The recent oil sell-off has left prices trading lower than before Russia’s invasion of Ukraine that triggered a rally that took prices in March close to a record high. The US and other countries responded by releasing oil from emergency stockpiles and called on Saudi Arabia to increase output.

The US on Friday secured backing from other G7 countries for a plan to impose a price cap on Russian crude exports, a move designed to prevent an oil-price surge later this year when European sanctions on Russia tighten.

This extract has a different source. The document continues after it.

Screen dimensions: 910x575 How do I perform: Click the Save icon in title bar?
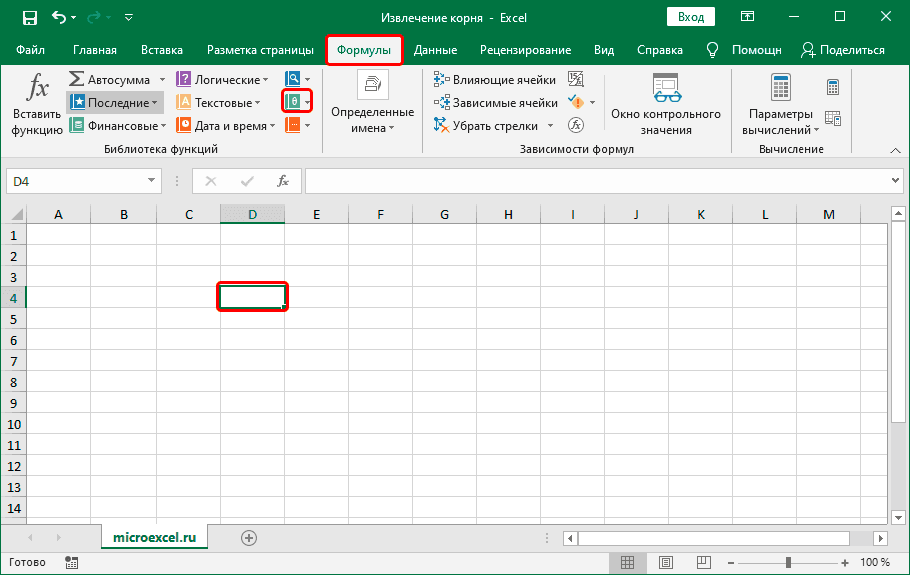point(29,17)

Christyan Malek, an analyst at JPMorgan, said Opec+ was examining three options to take effect in October — sticking with existing production quotas, announcing an “intention to cut” production from next month pending new supply and demand data, or immediately agreeing a cut for October.

Cuts would also allow the group to preserve “firepower” in the form of extra capacity in case of a significant drop in Russian output later this year, or in case unrest in Iraq disrupts its production, Malek suggested.

But a range of complicating factors may give the kingdom pause, said people briefed on the discussions.

“Abdulaziz has a clear track record of backing words with action,” said Helima Croft, head of global commodity strategy at RBC Capital Markets. But while Opec+ had “laid the ground for another policy pivot”, she thought the group would stick with current policy.

While the possibility of a steep fall in Russian oil output and more turmoil in Iraq and Libya are putting upwards pressure on oil prices, the possible Iran deal that could allow Tehran to export more oil and fears of recession are weighing on the market — and on Saudi strategy, said people familiar with the kingdom’s thinking.

“Unprecedented two-way risks may argue for holding steady, but Riyadh has clearly warned against the crude market overshooting to the downside, a signal it may backstop with a cut,” said Bob McNally, a former adviser to the George W Bush White House and now head of Rapidan Energy Group.

“The goldilocks band for Saudi has moved up to around $100 a barrel,” said Raad Alkadiri, a managing director at Eurasia Group. He expected Opec to stick with current policy on Monday, but suggested the kingdom’s willingness to consider cutting supply just weeks after Biden’s Jeddah visit was a “sign of growing independence from the US”.

The Saudi government made no comment.